To watch the video version of this article, please click here: kawaylaw.com/videos
Unlike some estate planning terms, like per stirpes, most everyone has heard of copyright. However, there’s still some confusion regarding, what is copyright, and what does it protect?
Let’s start with what copyright protects. Copyright is meant to protect creative expression: books, artwork, movies, music, etc. The important thing to remember is that copyright only protects the expression (a.k.a. the creative aspect), not the facts or ideas contained in the work. So a biography would be covered under copyright, but the author couldn’t claim exclusivity to the facts and historical events that made up the person’s life.
So what kind of protection does copyright offer? A copyright gives an author (i.e., the person who created the work) six specific rights:
- First, the author is the only person allowed to make copies of his or her work. That’s where the name, copy-right, comes from.

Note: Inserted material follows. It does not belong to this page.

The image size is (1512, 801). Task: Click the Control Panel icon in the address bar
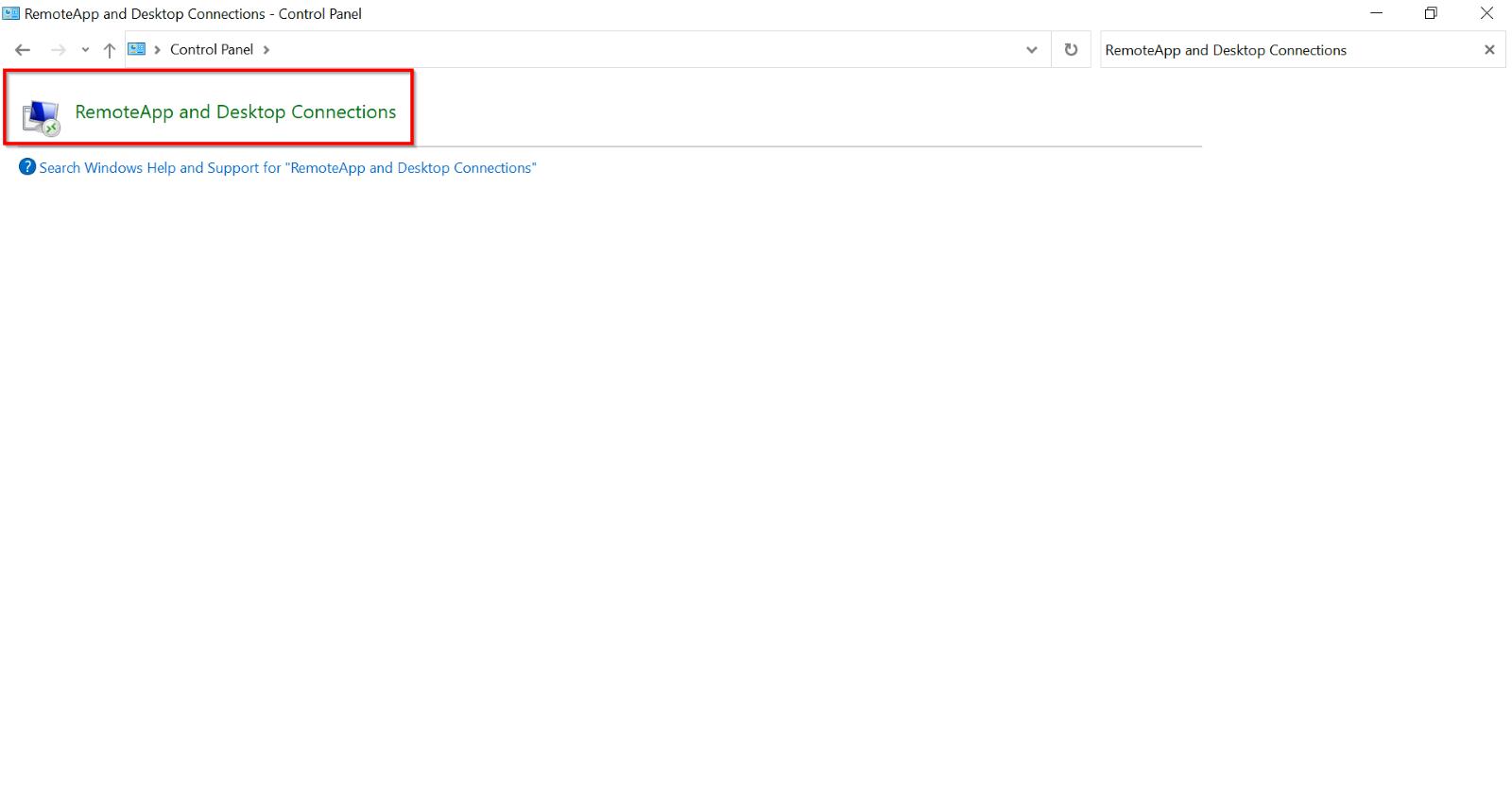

- Second, the author is the only person allowed to make derivative works, i.e., new works based on the original. For example, a movie based on a book would be a derivative work of the book, and the film company would need the book author’s permission to make the movie.
- Third, the author is the only person allowed to distribute his or her work, i.e., sell the work on the open market. However, Congress didn’t want to cut in on the secondhand market, so once a copy is sold, the new owner is free to sell it again without repercussions.

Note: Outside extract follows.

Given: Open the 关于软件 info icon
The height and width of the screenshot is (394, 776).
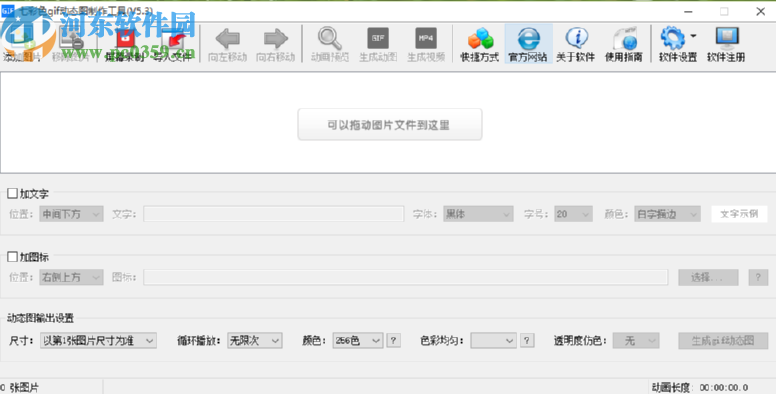Looking at the screenshot, I should pos(576,39).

- Fourth, the author is the only person who can perform the work in public. This right applies mostly to dances, plays, movies, and music, but other activities like reading a book aloud to an audience would also fall under this right.
- Fifth, the author is the only person who can display the work in public. This right applies mostly to artwork, but again it can be used more broadly.

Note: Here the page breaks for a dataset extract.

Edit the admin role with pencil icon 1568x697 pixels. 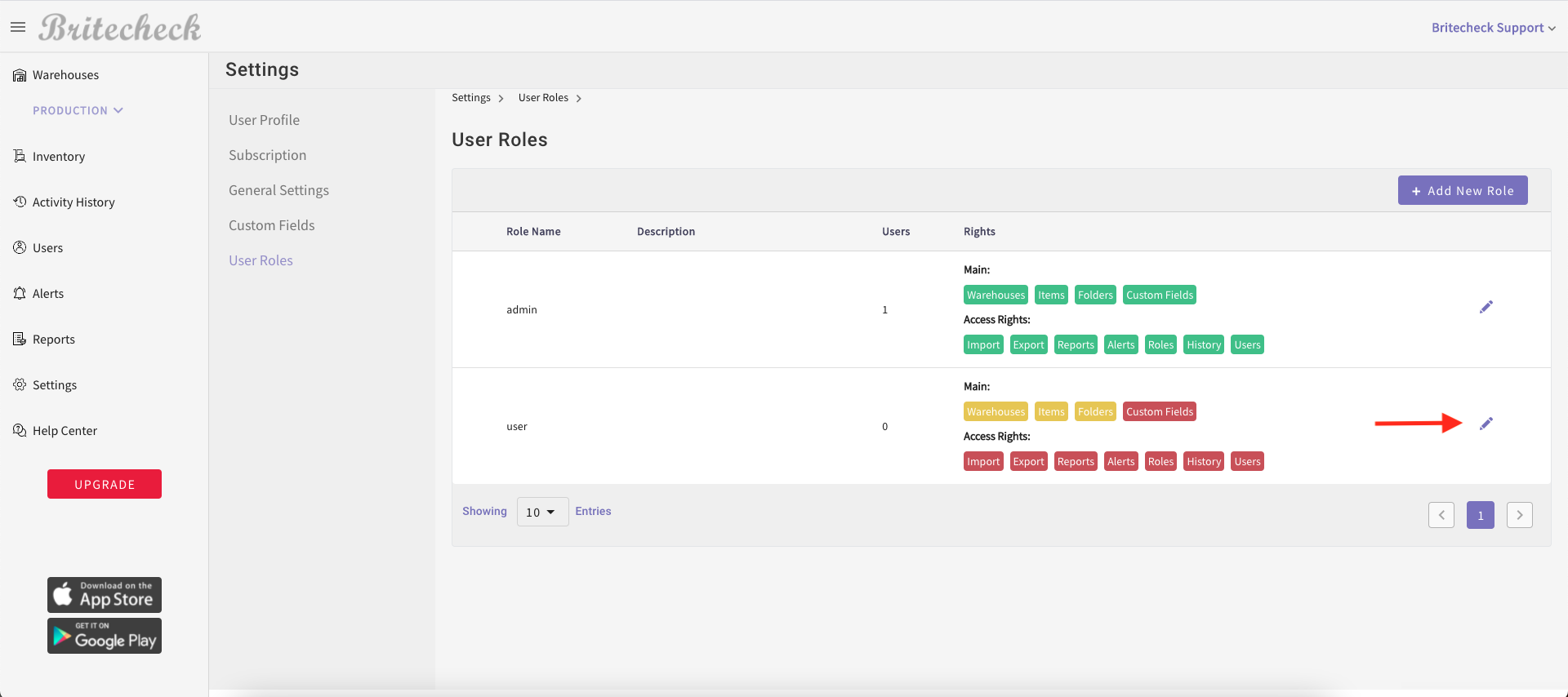pos(1486,307)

- Finally, the author is the only person allowed to transmit sound recordings to the public. At the time, Congress was thinking of playing songs over the radio, but online streaming services have made it possible to publicly transmit music, audiobooks, and other types of sound recordings through several avenues.
These six rights are like a bundle of sticks – you can give all the rights away or license one or two rights and keep the rest. You are always free to decide how much to keep and how much to give away.